Everything you search for on Google is now easily obtained by police

by J. D. Heyes, Natural News:

If you thought that your search engine history was private, think again. It’s not. Or, at least, it may not be, depending on whether or not you’re under police investigation.

According to The Free Thought Project, a court in Minnesota has recently ruled that an entire city’s search history should be made available to police, an Orwellian first as far as anyone can tell. It may well mark the beginning of the end of Internet freedom.

Cops in Edina, Minn., were granted a warrant that requires search giant Google to provide search history information and the names of everyone in the city who utilized specific search terms between Dec. 1, 2016, and Jan. 7, 2017. (RELATED: BOMBSHELL Investigation: Google An “Information Dominance” Front For The CIA)

Now mind you, this case isn’t about a nuclear bomb plot, a planned act of terrorism, a major jewel heist or child porn. Rather, ARS Technica notes, the case is about alleged wire fraud worth less than $30,000. But if Google honors the warrant, like it probably will have to do since the warrant is a legal document issued by a valid court, that would be a horrible precedent moving forward because it could be duplicated by departments all over the country.

ARS Technica reports that police investigators are looking for an online picture of a person with the same name as a local victim of financial fraud because said image was found on a phony passport that was utilized to fool a credit union into transferring some $28,500 out of a man’s account who takes up residence in Edina. Someone faxed the fake passport to the credit union as ‘proof’ of identity under a spoofed phone number to mimic the victim’s phone, the search warrant notes.

The Free Thought Project reported further:

The ominously worded warrant makes some chilling demands — all over a small fraud case.
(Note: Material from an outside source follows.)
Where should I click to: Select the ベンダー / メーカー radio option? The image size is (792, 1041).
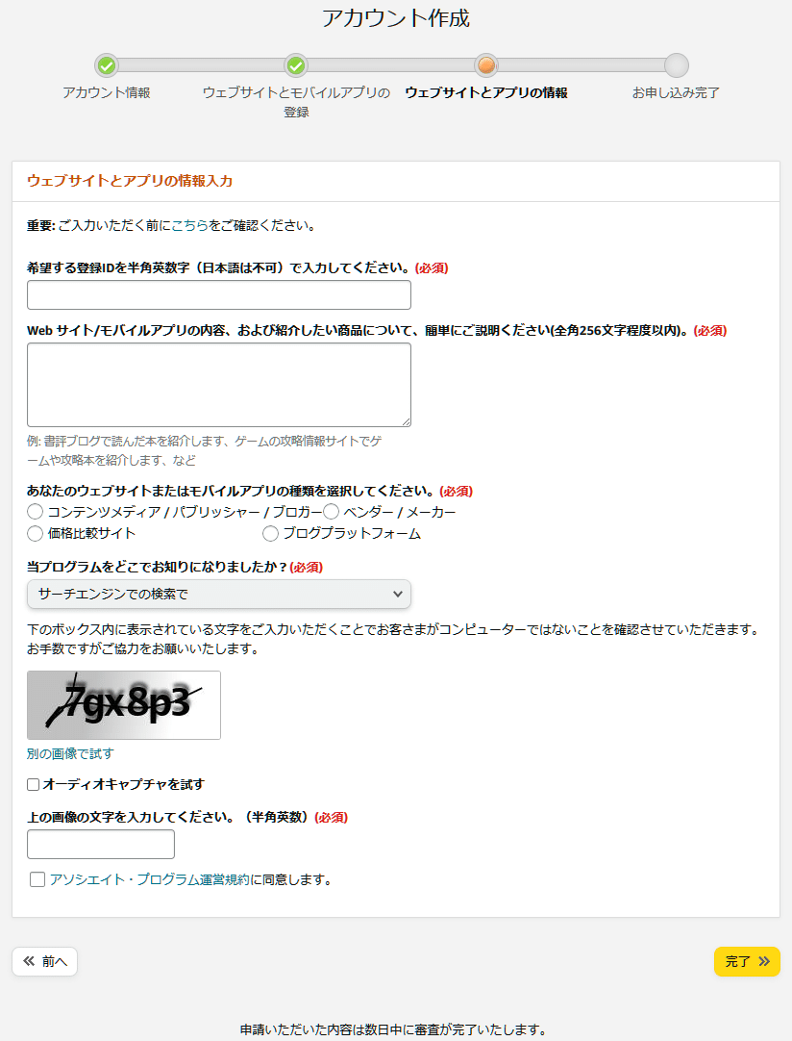pyautogui.click(x=331, y=512)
A Google search, the warrant application says, as reported by Ars Technica, reveals the photo used on the bogus passport. The image was not rendered on Yahoo or Bing, according to the documents. The warrant commands Google to divulge “any/all user or subscriber information”—including e-mail addresses, payment information, MAC addresses, social security numbers, dates of birth, and IP addresses—of anybody who conducted a search for the victim’s name.

What makes this warrant so worrisome, especially if Google complies with it, is that it seems to go far beyond the legal standard of probable cause. While it appears likely that something illegal may have happened, it’s obvious that most, if not all, of the people in Edina are not guilty of doing anything wrong. Granted, cops have to investigate but how can a court reasonably assume that everyone in an entire city is under suspicion, thereby satisfying the legal standard of probable cause?

That seems a stretch, to say the least.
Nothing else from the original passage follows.